* _DIRECTION_
Rewrite the lines below as a numbered list, omitting any blank lines.

Word and element location data:
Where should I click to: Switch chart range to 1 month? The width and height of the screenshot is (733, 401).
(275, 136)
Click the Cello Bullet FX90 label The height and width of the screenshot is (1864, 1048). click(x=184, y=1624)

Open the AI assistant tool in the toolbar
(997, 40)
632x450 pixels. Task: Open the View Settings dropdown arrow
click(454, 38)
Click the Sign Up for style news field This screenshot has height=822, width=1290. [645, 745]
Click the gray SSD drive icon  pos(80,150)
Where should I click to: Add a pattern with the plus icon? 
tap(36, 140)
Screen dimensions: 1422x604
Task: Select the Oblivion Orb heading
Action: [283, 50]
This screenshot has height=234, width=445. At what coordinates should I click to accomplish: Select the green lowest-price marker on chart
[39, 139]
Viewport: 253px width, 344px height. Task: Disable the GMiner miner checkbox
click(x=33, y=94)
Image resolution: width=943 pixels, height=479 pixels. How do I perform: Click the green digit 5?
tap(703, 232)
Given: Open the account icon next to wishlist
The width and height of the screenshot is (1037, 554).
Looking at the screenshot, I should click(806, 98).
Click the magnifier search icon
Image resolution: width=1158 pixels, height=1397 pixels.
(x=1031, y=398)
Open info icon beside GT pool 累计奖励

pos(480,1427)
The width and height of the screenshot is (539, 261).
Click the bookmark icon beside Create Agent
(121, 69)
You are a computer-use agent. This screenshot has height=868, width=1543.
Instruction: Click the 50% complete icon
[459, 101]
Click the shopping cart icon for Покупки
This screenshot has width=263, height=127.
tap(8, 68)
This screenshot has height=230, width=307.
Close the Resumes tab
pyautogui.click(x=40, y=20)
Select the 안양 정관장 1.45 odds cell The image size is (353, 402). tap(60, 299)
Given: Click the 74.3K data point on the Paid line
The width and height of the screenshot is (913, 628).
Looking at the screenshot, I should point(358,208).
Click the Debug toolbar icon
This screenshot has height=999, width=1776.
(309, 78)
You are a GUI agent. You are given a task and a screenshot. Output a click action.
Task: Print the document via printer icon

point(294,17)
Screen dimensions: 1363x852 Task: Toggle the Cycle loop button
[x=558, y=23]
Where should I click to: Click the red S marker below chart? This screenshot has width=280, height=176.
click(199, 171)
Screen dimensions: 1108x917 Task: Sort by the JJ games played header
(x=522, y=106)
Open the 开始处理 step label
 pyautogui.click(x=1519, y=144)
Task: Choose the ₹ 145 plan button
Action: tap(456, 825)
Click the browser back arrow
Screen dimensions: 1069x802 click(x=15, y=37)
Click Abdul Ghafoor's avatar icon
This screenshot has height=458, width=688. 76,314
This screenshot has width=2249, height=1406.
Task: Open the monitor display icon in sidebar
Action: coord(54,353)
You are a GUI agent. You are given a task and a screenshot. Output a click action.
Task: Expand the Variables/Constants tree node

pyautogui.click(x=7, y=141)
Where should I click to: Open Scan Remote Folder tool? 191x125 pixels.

* _ANSWER BELOW_
1. Where should I click to: Switch chart range to 1 month? The width and height of the screenshot is (733, 401).
2. (275, 136)
3. Click the Cello Bullet FX90 label The height and width of the screenshot is (1864, 1048). click(x=184, y=1624)
4. Open the AI assistant tool in the toolbar
5. (997, 40)
6. 632x450 pixels. Task: Open the View Settings dropdown arrow
7. click(454, 38)
8. Click the Sign Up for style news field This screenshot has height=822, width=1290. [645, 745]
9. Click the gray SSD drive icon  pos(80,150)
10. Where should I click to: Add a pattern with the plus icon? 
11. tap(36, 140)
12. Screen dimensions: 1422x604
13. Task: Select the Oblivion Orb heading
14. Action: [283, 50]
15. This screenshot has height=234, width=445. At what coordinates should I click to accomplish: Select the green lowest-price marker on chart
16. [39, 139]
17. Viewport: 253px width, 344px height. Task: Disable the GMiner miner checkbox
18. click(x=33, y=94)
19. Image resolution: width=943 pixels, height=479 pixels. How do I perform: Click the green digit 5?
20. tap(703, 232)
21. Given: Open the account icon next to wishlist
22. The width and height of the screenshot is (1037, 554).
23. Looking at the screenshot, I should click(806, 98).
24. Click the magnifier search icon
25. Image resolution: width=1158 pixels, height=1397 pixels.
26. (x=1031, y=398)
27. Open info icon beside GT pool 累计奖励
28. pos(480,1427)
29. The width and height of the screenshot is (539, 261).
30. Click the bookmark icon beside Create Agent
31. (121, 69)
32. You are a computer-use agent. This screenshot has height=868, width=1543.
33. Instruction: Click the 50% complete icon
34. [459, 101]
35. Click the shopping cart icon for Покупки
36. This screenshot has width=263, height=127.
37. tap(8, 68)
38. This screenshot has height=230, width=307.
39. Close the Resumes tab
40. pyautogui.click(x=40, y=20)
41. Select the 안양 정관장 1.45 odds cell The image size is (353, 402). tap(60, 299)
42. Given: Click the 74.3K data point on the Paid line
43. The width and height of the screenshot is (913, 628).
44. Looking at the screenshot, I should point(358,208).
45. Click the Debug toolbar icon
46. This screenshot has height=999, width=1776.
47. (309, 78)
48. You are a GUI agent. You are given a task and a screenshot. Output a click action.
49. Task: Print the document via printer icon
50. point(294,17)
51. Screen dimensions: 1363x852 Task: Toggle the Cycle loop button
52. [x=558, y=23]
53. Where should I click to: Click the red S marker below chart? This screenshot has width=280, height=176.
54. click(199, 171)
55. Screen dimensions: 1108x917 Task: Sort by the JJ games played header
56. (x=522, y=106)
57. Open the 开始处理 step label
58.  pyautogui.click(x=1519, y=144)
59. Task: Choose the ₹ 145 plan button
60. Action: tap(456, 825)
61. Click the browser back arrow
62. Screen dimensions: 1069x802 click(x=15, y=37)
63. Click Abdul Ghafoor's avatar icon
64. This screenshot has height=458, width=688. 76,314
65. This screenshot has width=2249, height=1406.
66. Task: Open the monitor display icon in sidebar
67. Action: coord(54,353)
68. You are a GUI agent. You are given a task and a screenshot. Output a click action.
69. Task: Expand the Variables/Constants tree node
70. pyautogui.click(x=7, y=141)
71. Where should I click to: Open Scan Remote Folder tool? 191x125 pixels.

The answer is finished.